======== Information supplied ========

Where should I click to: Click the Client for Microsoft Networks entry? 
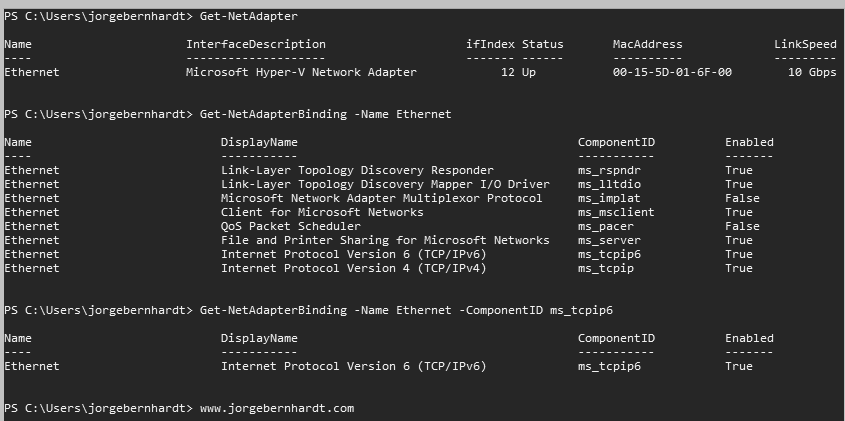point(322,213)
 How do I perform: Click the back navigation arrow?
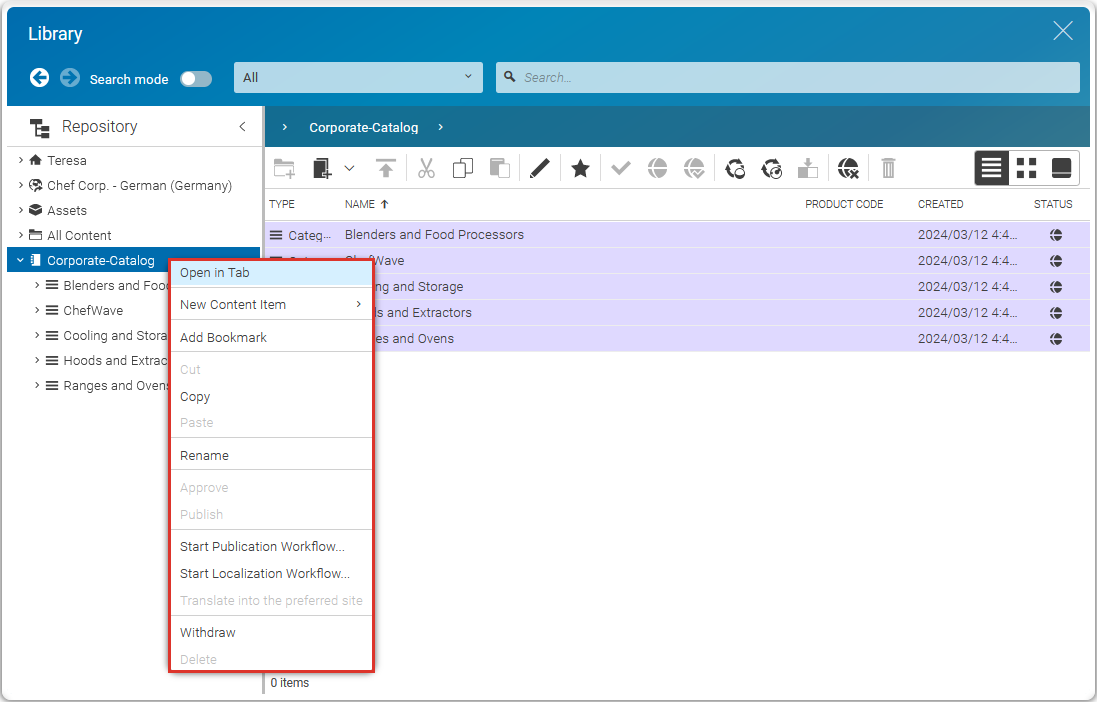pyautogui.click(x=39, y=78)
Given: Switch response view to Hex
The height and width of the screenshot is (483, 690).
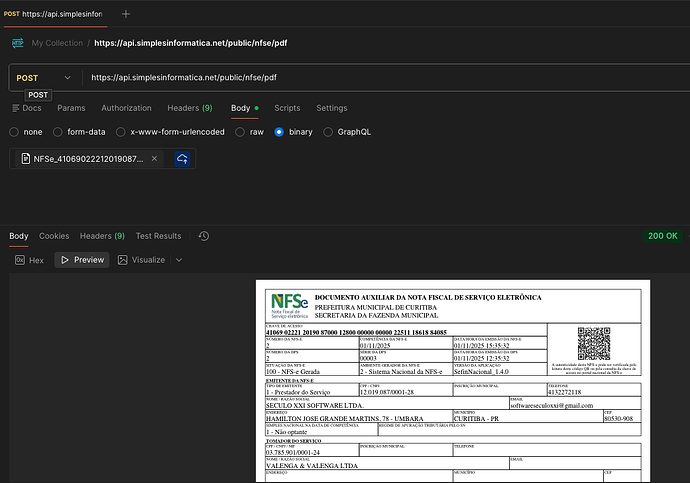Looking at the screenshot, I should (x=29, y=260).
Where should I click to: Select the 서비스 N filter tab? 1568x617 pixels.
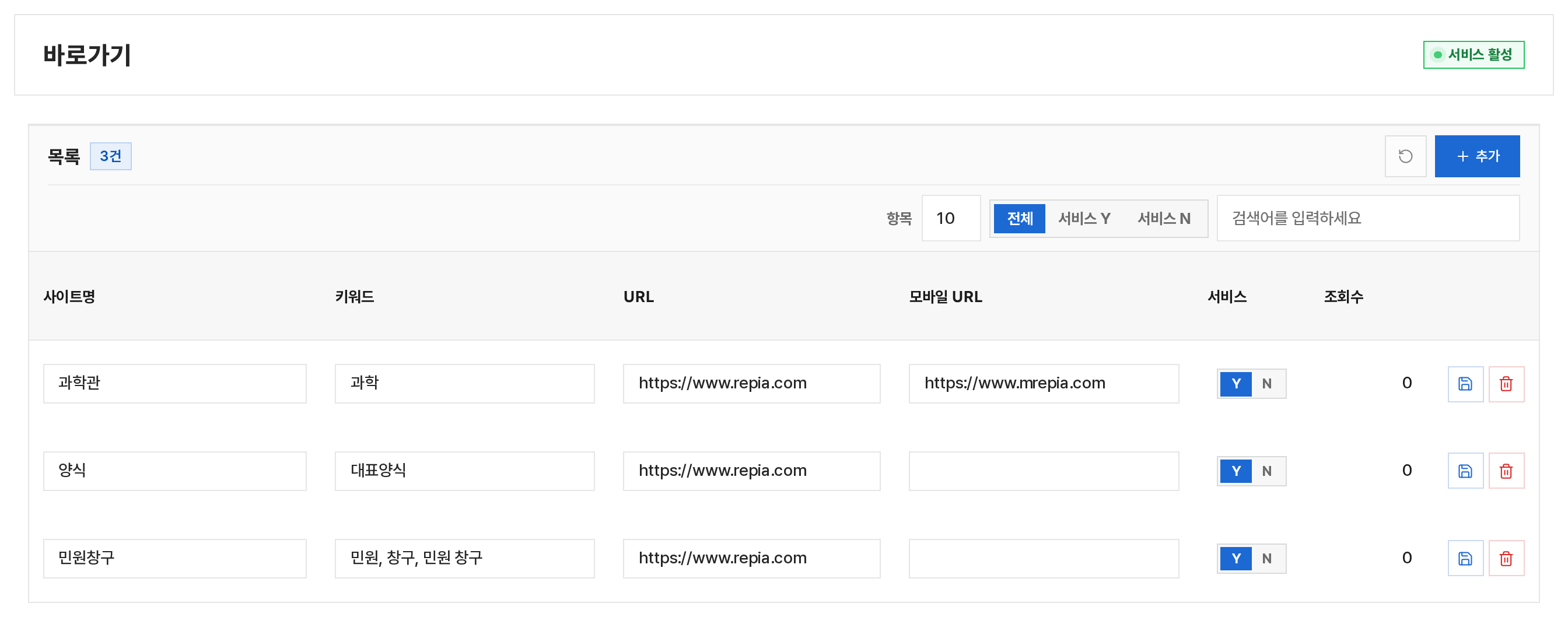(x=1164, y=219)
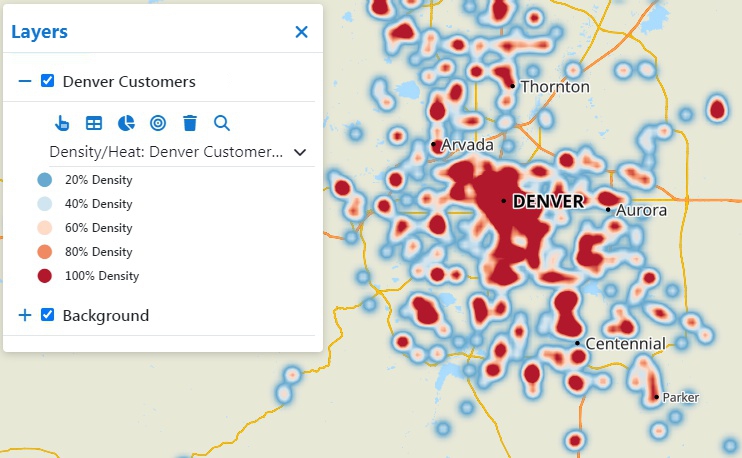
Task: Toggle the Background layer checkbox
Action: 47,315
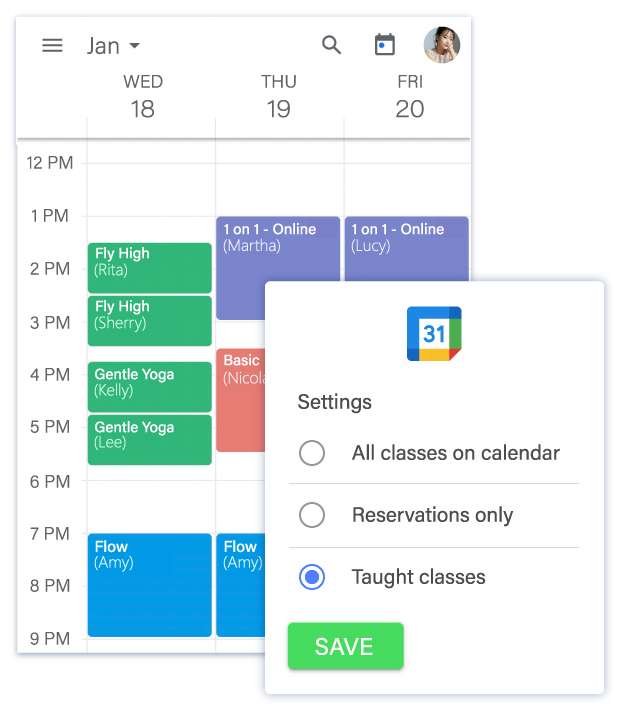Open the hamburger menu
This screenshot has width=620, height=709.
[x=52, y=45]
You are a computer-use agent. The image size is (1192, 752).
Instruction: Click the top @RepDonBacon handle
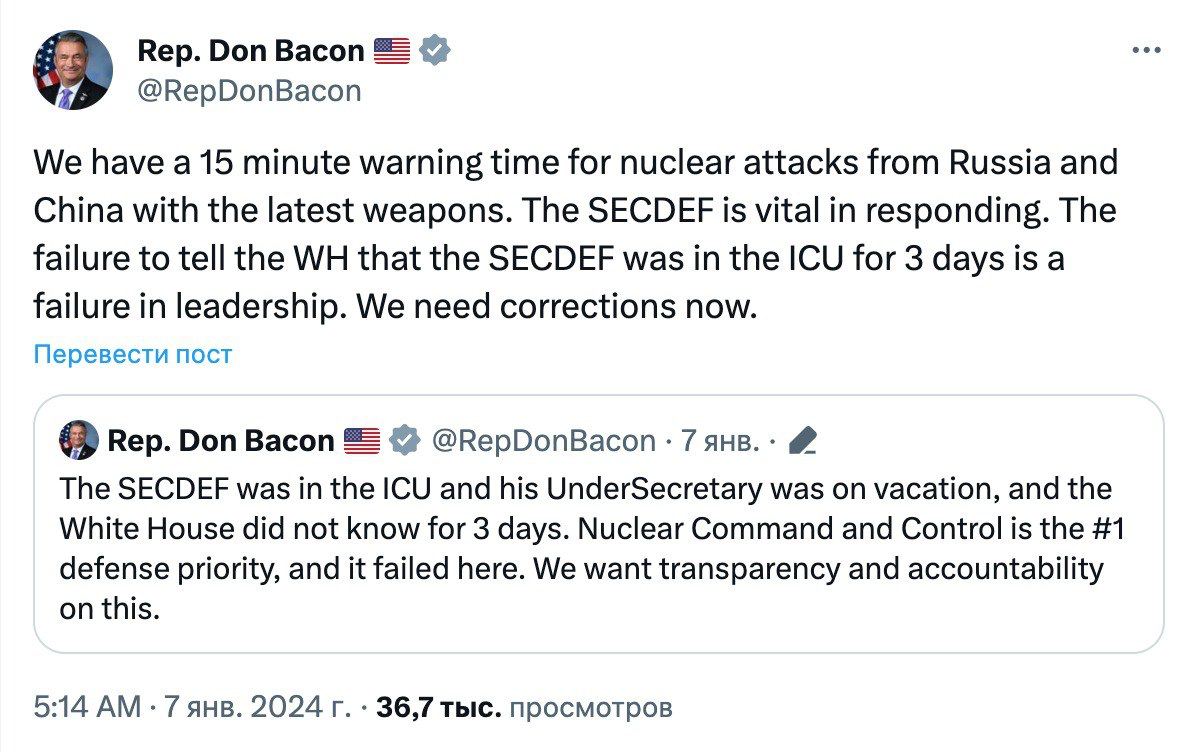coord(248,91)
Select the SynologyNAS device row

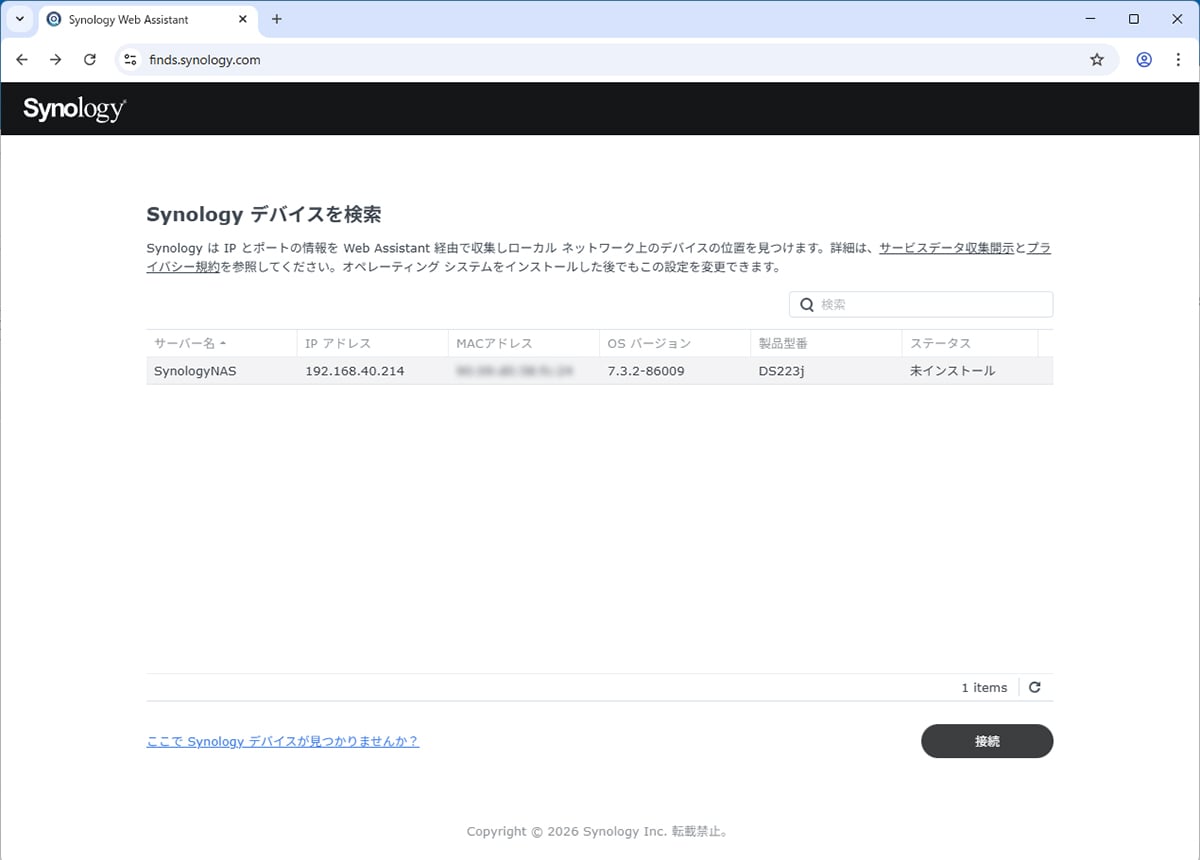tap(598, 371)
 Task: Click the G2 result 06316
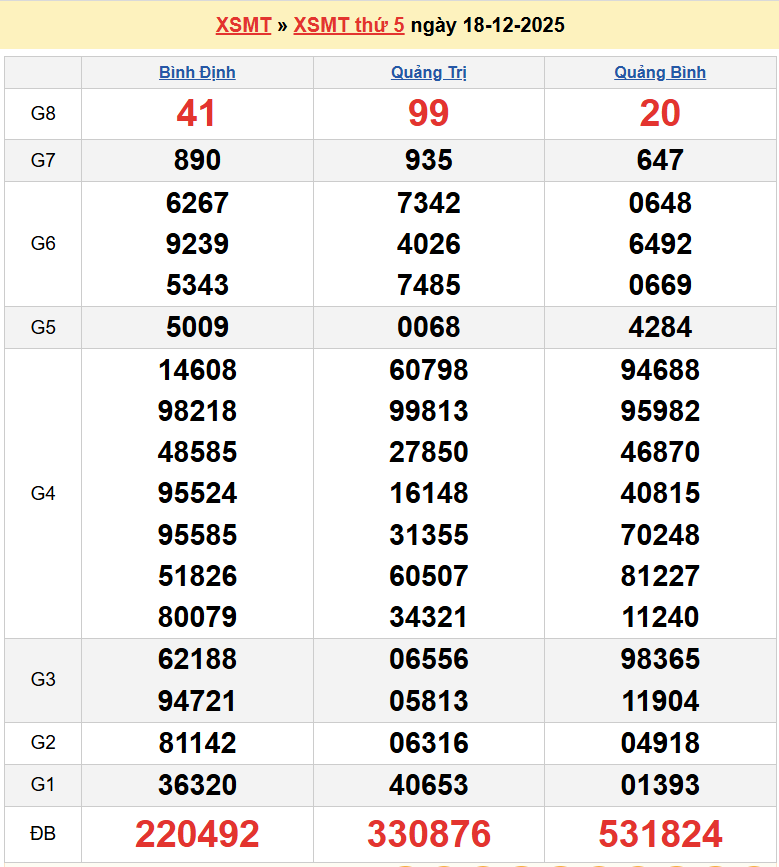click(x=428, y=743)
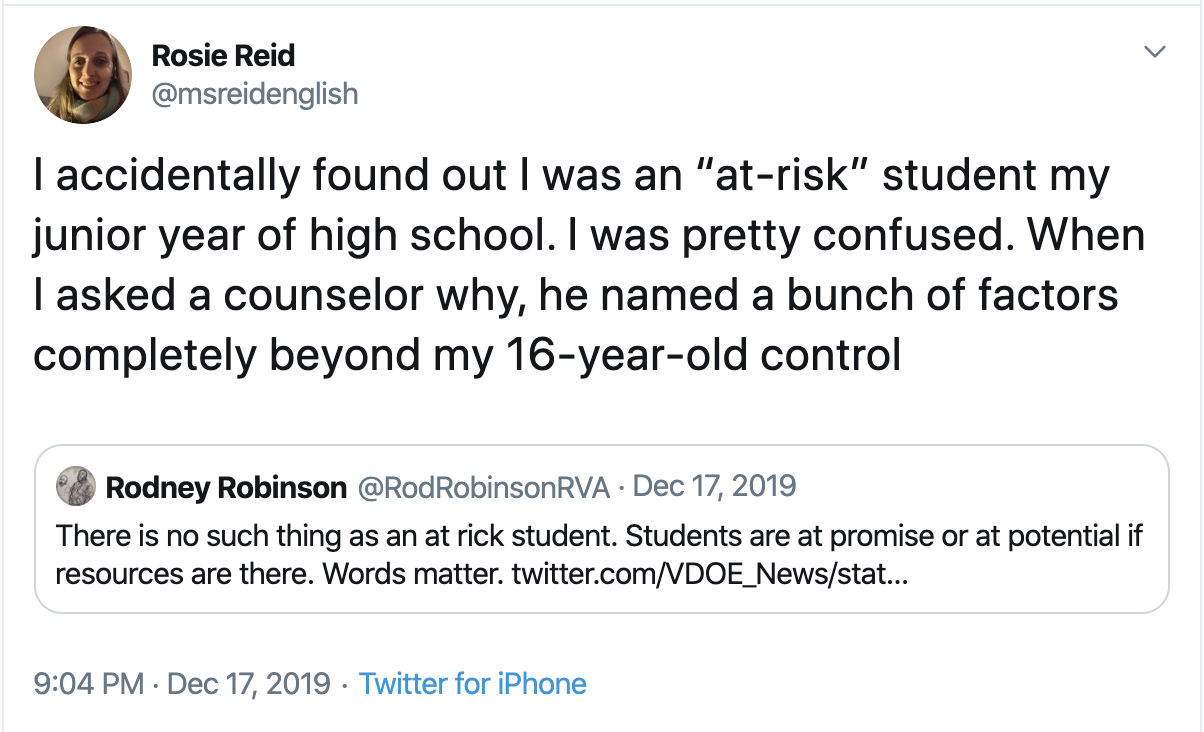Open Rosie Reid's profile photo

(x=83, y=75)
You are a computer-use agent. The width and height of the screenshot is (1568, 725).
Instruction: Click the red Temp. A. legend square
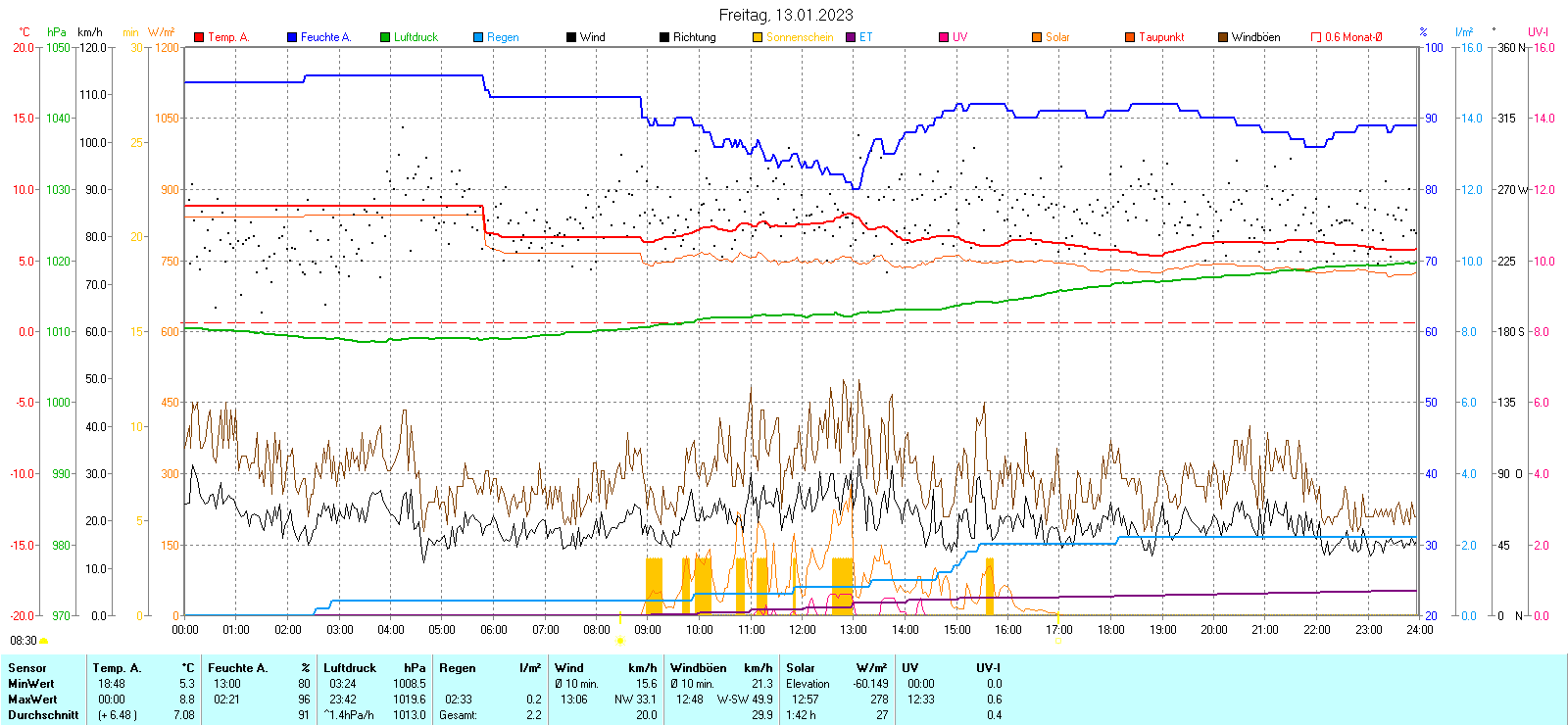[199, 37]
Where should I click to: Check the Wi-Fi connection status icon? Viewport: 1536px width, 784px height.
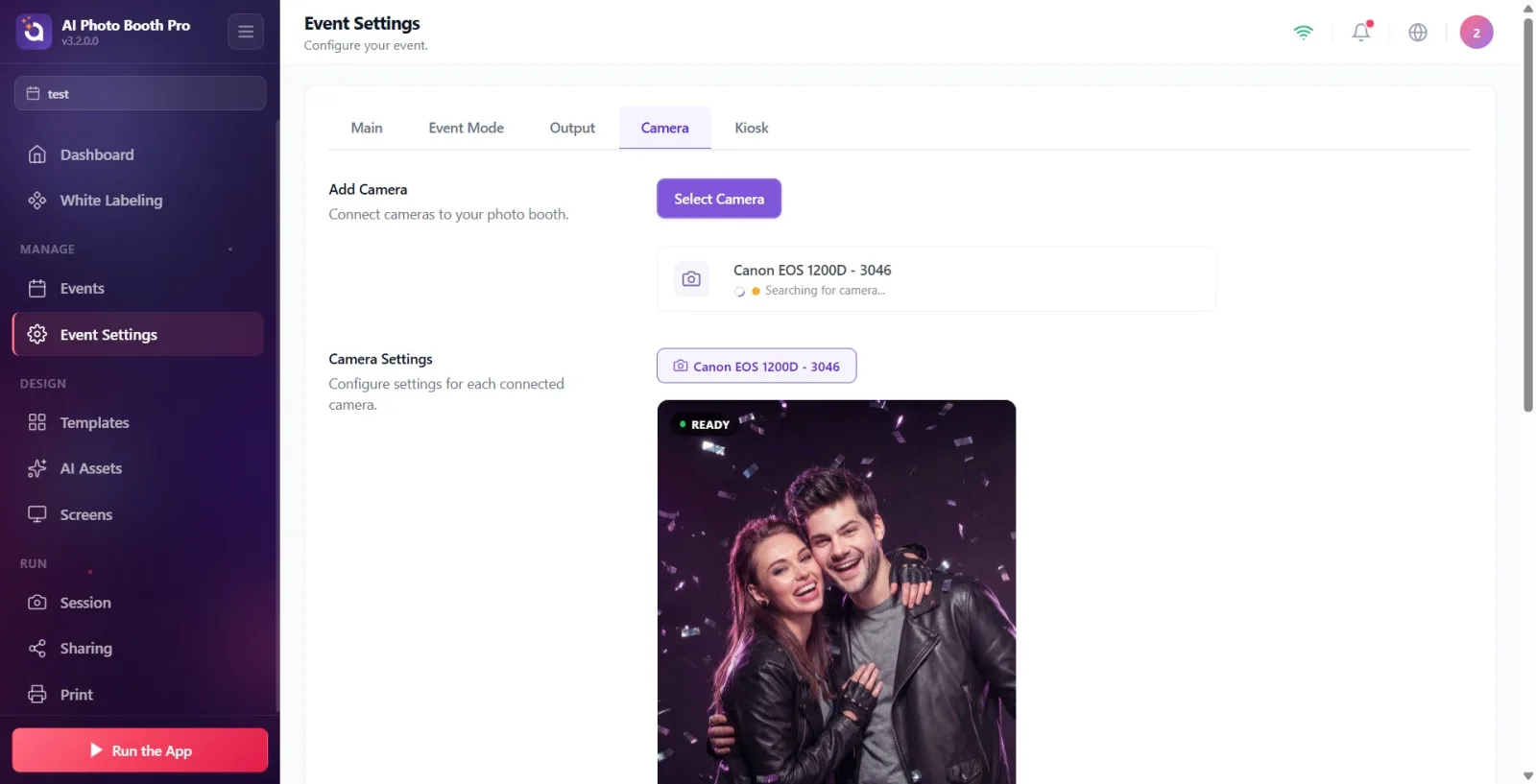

========

Your output is the lines from the top of the entries through the line containing "Given: Switch response view to Hex", exactly as they stand. No pictures belong in it.

Where should I click to: Click the Client for Microsoft Networks entry? 
point(322,213)
 How do I perform: Click the back navigation arrow?
pyautogui.click(x=39, y=78)
Given: Switch response view to Hex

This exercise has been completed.